Religious Fundamentalism in Orwell and Pynchon

pynchonoid pynchonoid at yahoo.com
Sun May 18 20:01:02 CDT 2003


--- jbor <jbor at bigpond.com> wrote:
> In the Foreword he hooks it up with anti-Semitism,
> which might imply that
> he's referring to the long-standing conflict in the
> Middle East.

That leaves the US out of the mix, where right-wing
Christian fundamentalists shape, to a certain degree,
policy towards Israel (Judaism, including some
extremely conservative elements that may or may not be
considered "fundamentalist" in some way) and its
neighbors (Islam).  With its insistence on the present
moment, "circa 2003" (as Pynchon repeats several
times), the Foreword also refers to that same US
Christian fundamentalist clique as it confronts Islam.

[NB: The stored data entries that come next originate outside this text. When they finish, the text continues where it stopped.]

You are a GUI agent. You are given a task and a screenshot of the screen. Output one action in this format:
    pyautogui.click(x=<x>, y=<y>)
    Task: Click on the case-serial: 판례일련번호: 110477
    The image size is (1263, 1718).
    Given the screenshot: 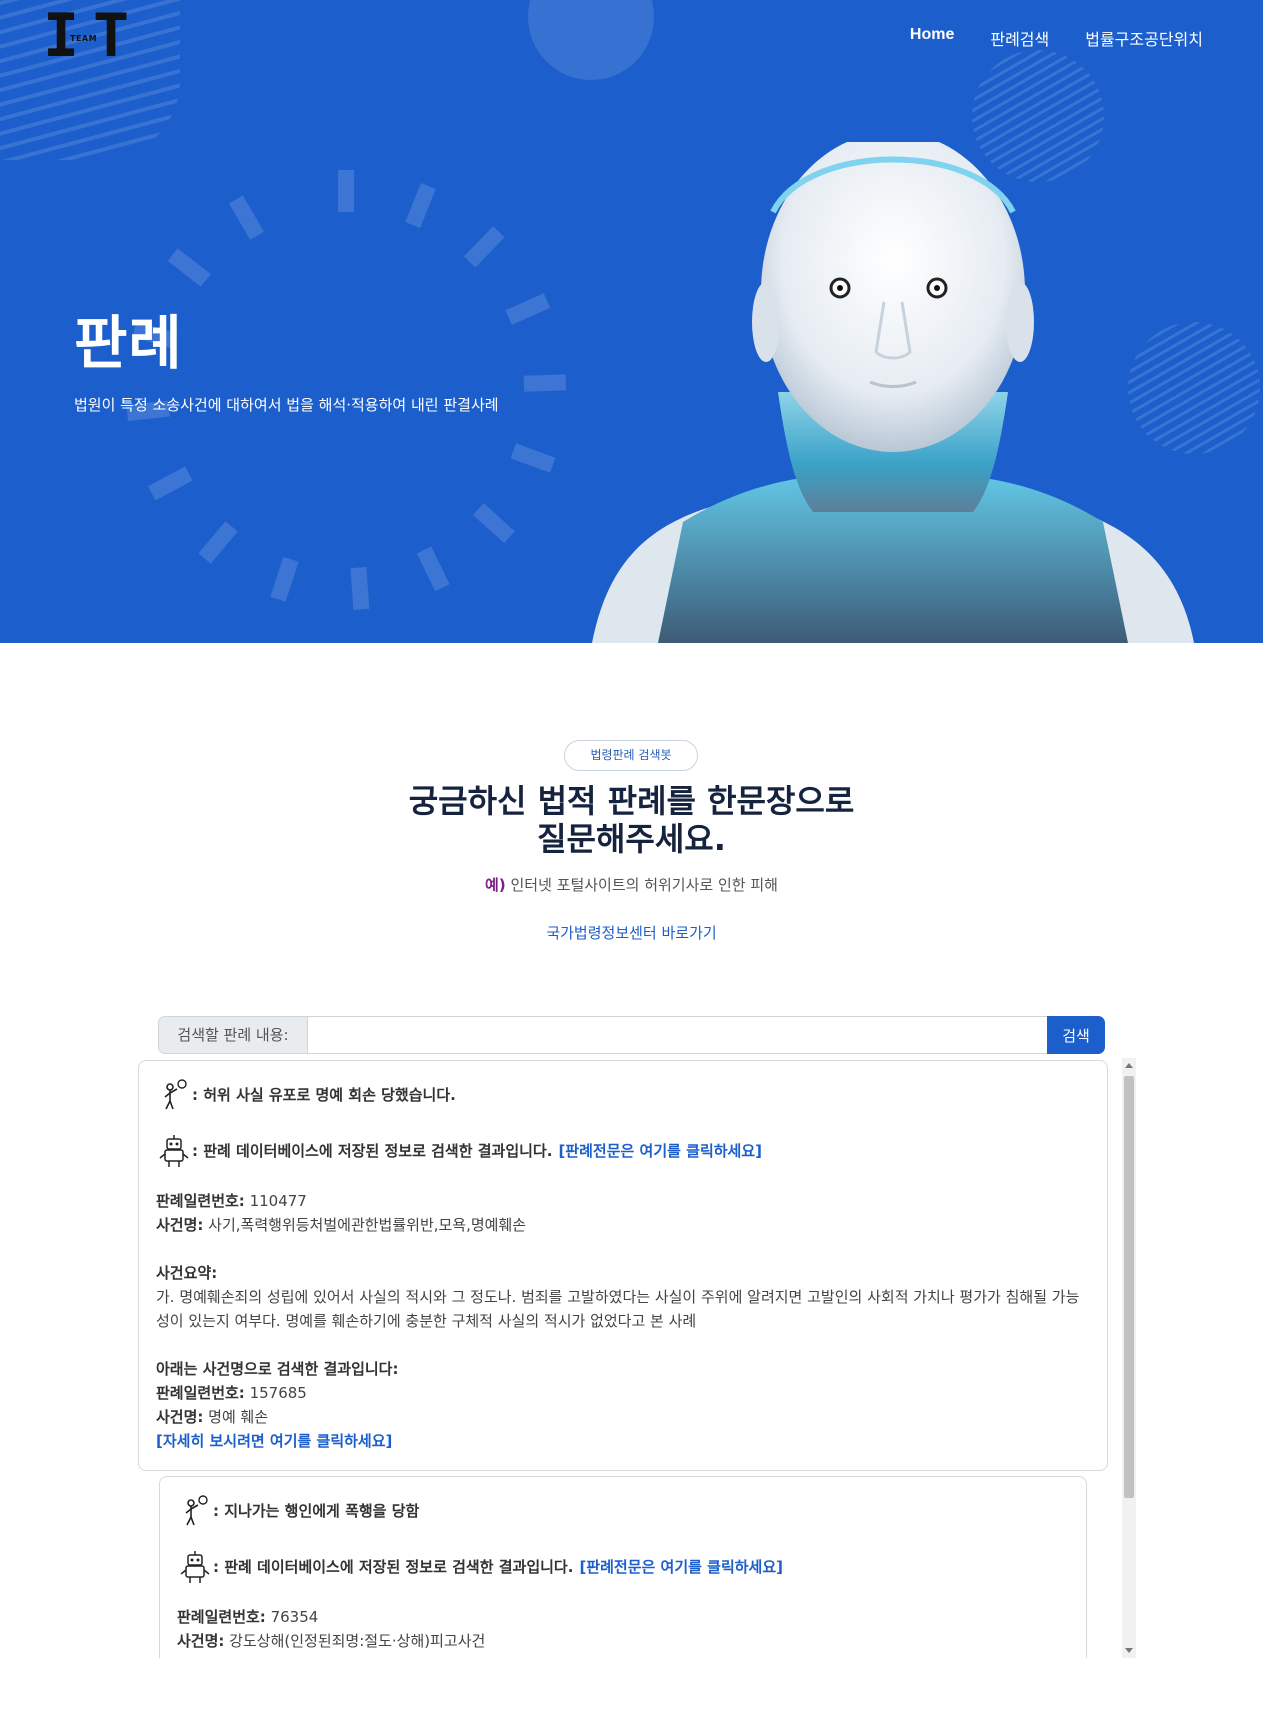 What is the action you would take?
    pyautogui.click(x=232, y=1201)
    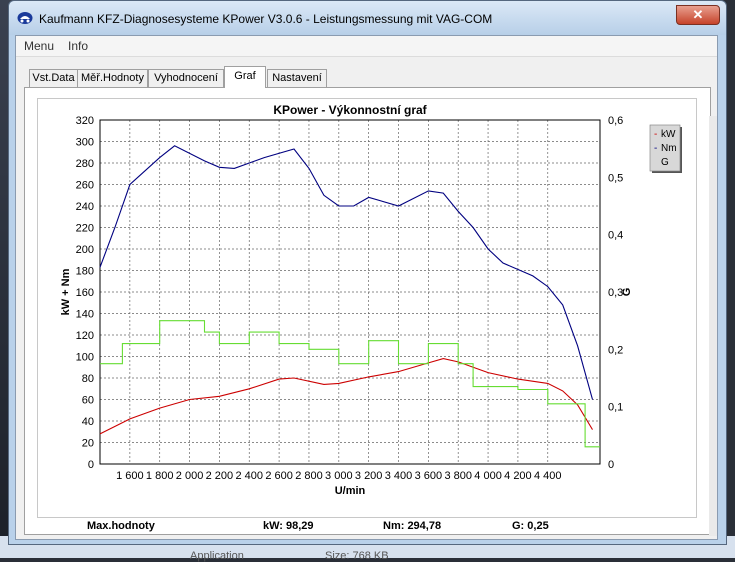 This screenshot has height=562, width=735. I want to click on y2-tick-label: 0,6, so click(616, 121).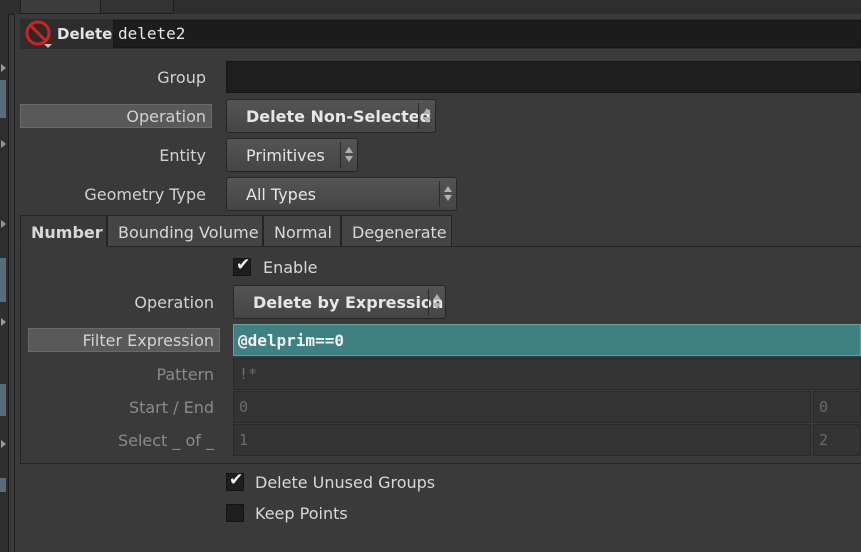 This screenshot has height=552, width=861. What do you see at coordinates (166, 440) in the screenshot?
I see `select-of-label: Select _ of _` at bounding box center [166, 440]. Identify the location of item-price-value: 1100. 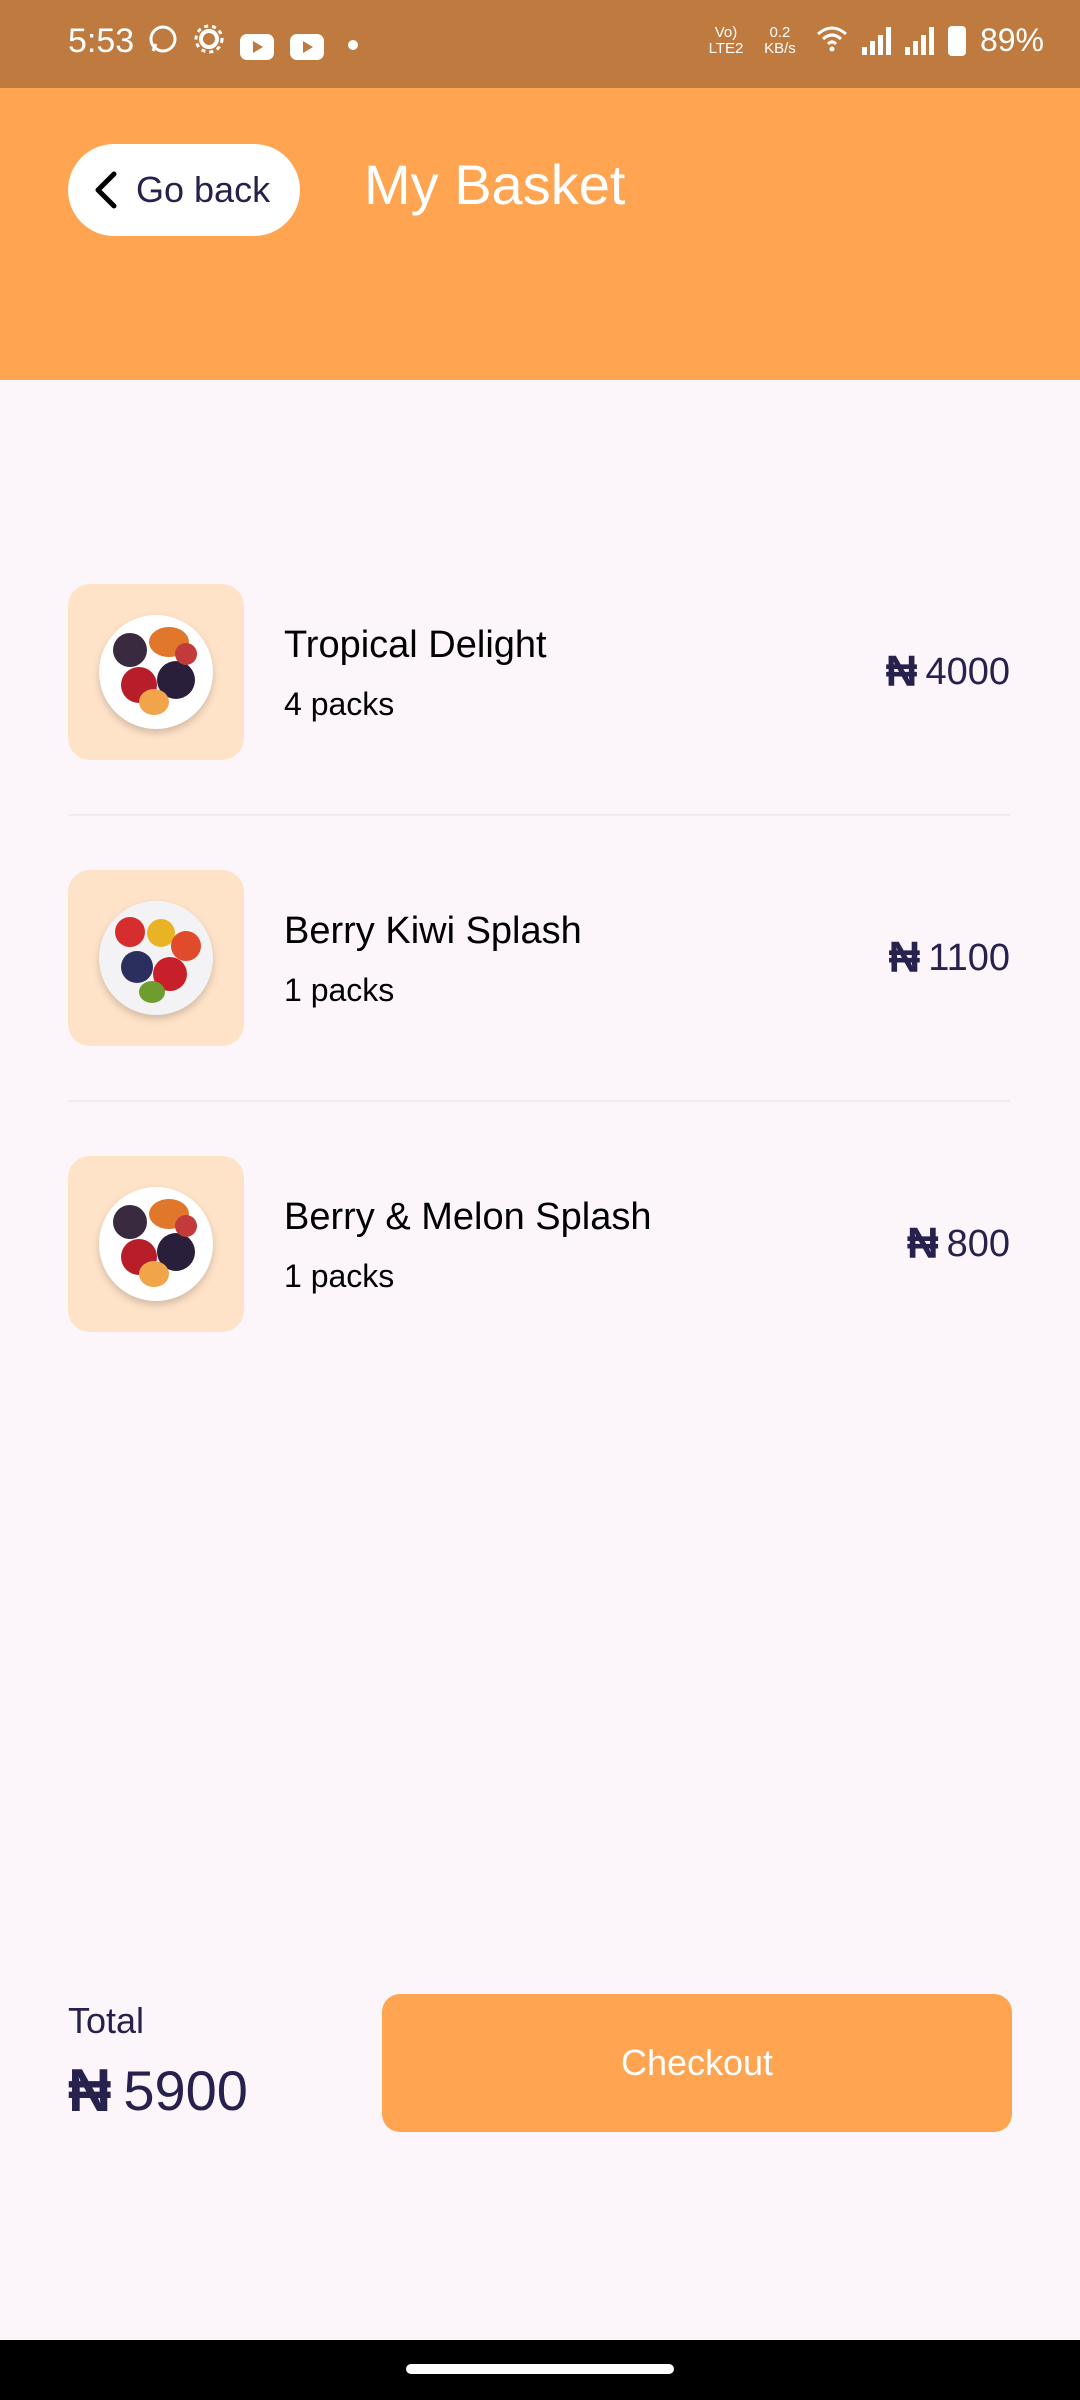
(969, 958).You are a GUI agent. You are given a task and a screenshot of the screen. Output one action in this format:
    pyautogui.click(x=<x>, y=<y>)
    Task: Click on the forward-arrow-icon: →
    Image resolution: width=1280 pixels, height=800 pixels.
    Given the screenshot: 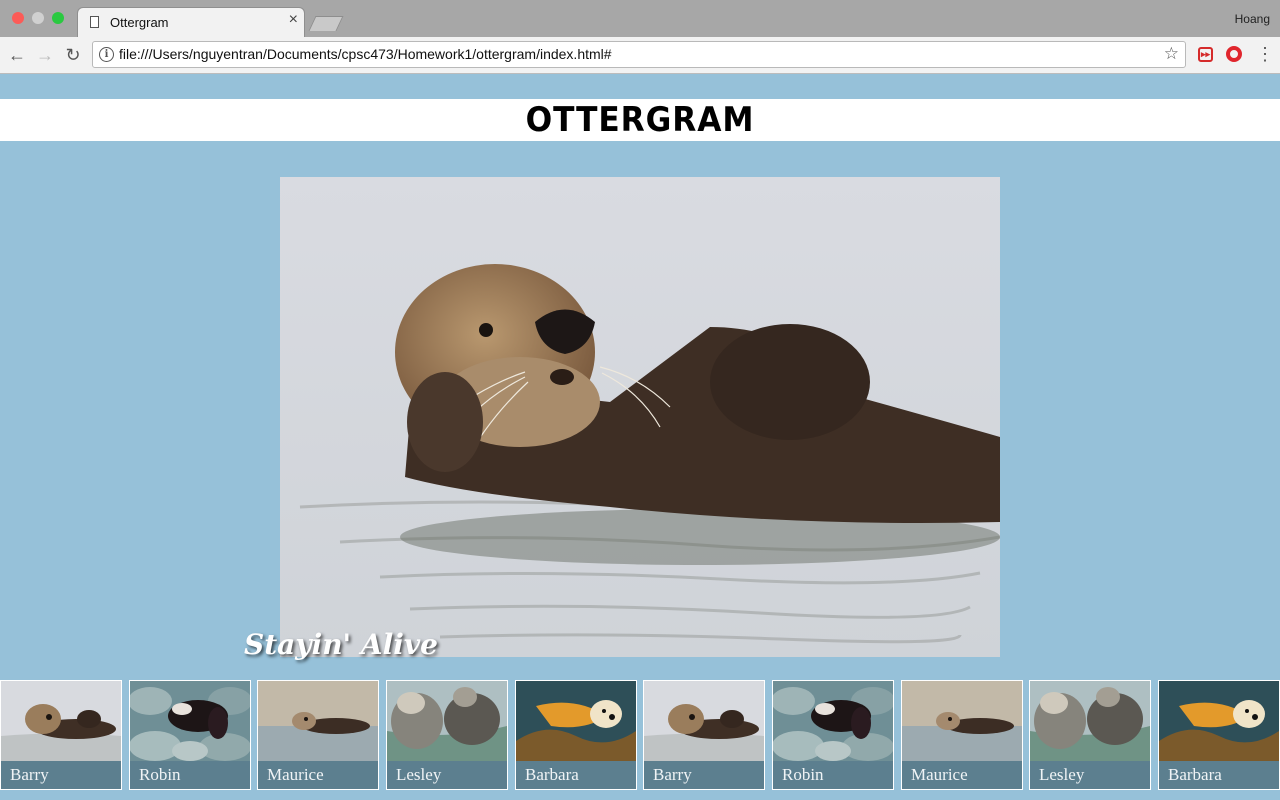 What is the action you would take?
    pyautogui.click(x=45, y=55)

Moving farther afield, the other confrontation that's
been in the news India's right-wing Hindu
"fundamentalism" V. Pakistan's, as the two countries
play nuclear "chicken". 


> If he is,
> it's not really "fundamentalism" or a "religious
> war" like, say, the
> Crusades were religious wars.

I guess it was Bush, or one of his cue-card writers,
who first referred to the War on Terror as a
"crusade."

> It would have been an opportunity to [...] but he
>doesn't do
> that at all.

[...] 

> > Too bad P didn't say more about this.

Pynchon could have written a lot of things, but
didn't. An infinite number of Forewords that he didn't
write lie waiting to be imagined and critiqued.